### ACTIVITY
When you reach the line containing "Instagram (1676, 1523)" in the entries below, start writing out each line exactly, and stop after the line containing "[Discover Illinois] (703, 2404)".

[[ DATA FOR REVIEW open ]]

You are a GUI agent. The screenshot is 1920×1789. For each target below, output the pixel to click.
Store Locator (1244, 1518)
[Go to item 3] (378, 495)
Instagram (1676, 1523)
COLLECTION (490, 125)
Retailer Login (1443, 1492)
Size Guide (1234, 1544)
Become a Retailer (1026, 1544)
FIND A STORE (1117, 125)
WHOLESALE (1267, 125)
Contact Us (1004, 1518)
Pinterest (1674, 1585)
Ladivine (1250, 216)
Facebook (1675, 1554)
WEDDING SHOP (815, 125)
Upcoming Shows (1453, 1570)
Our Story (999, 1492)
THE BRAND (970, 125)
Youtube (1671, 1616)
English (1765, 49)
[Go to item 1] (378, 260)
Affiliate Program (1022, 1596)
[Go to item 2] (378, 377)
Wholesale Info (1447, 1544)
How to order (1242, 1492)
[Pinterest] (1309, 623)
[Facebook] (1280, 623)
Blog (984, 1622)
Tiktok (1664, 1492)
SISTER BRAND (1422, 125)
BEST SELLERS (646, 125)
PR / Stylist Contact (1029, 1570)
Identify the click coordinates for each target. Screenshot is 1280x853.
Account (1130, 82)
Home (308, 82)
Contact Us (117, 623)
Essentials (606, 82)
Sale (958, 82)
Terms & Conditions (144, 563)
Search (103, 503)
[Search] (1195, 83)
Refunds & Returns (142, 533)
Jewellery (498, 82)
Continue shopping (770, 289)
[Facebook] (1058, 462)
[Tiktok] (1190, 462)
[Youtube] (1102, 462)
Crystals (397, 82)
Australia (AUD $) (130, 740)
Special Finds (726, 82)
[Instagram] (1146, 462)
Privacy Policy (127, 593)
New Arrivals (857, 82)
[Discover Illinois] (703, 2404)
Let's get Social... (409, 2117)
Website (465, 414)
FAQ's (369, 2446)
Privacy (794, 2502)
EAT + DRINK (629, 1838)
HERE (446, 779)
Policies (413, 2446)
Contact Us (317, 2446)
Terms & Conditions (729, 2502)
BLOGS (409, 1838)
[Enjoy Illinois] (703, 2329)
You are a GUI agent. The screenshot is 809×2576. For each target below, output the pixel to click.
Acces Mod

[[ DATA FOR REVIEW closed ]]

### SOLVED PROBLEM
Instagram (1676, 1523)
COLLECTION (490, 125)
Retailer Login (1443, 1492)
Size Guide (1234, 1544)
Become a Retailer (1026, 1544)
FIND A STORE (1117, 125)
WHOLESALE (1267, 125)
Contact Us (1004, 1518)
Pinterest (1674, 1585)
Ladivine (1250, 216)
Facebook (1675, 1554)
WEDDING SHOP (815, 125)
Upcoming Shows (1453, 1570)
Our Story (999, 1492)
THE BRAND (970, 125)
Youtube (1671, 1616)
English (1765, 49)
[Go to item 1] (378, 260)
Affiliate Program (1022, 1596)
[Go to item 2] (378, 377)
Wholesale Info (1447, 1544)
How to order (1242, 1492)
[Pinterest] (1309, 623)
[Facebook] (1280, 623)
Blog (984, 1622)
Tiktok (1664, 1492)
SISTER BRAND (1422, 125)
BEST SELLERS (646, 125)
PR / Stylist Contact (1029, 1570)
Identify the click coordinates for each target. Screenshot is 1280x853.
Account (1130, 82)
Home (308, 82)
Contact Us (117, 623)
Essentials (606, 82)
Sale (958, 82)
Terms & Conditions (144, 563)
Search (103, 503)
[Search] (1195, 83)
Refunds & Returns (142, 533)
Jewellery (498, 82)
Continue shopping (770, 289)
[Facebook] (1058, 462)
[Tiktok] (1190, 462)
[Youtube] (1102, 462)
Crystals (397, 82)
Australia (AUD $) (130, 740)
Special Finds (726, 82)
[Instagram] (1146, 462)
Privacy Policy (127, 593)
New Arrivals (857, 82)
[Discover Illinois] (703, 2404)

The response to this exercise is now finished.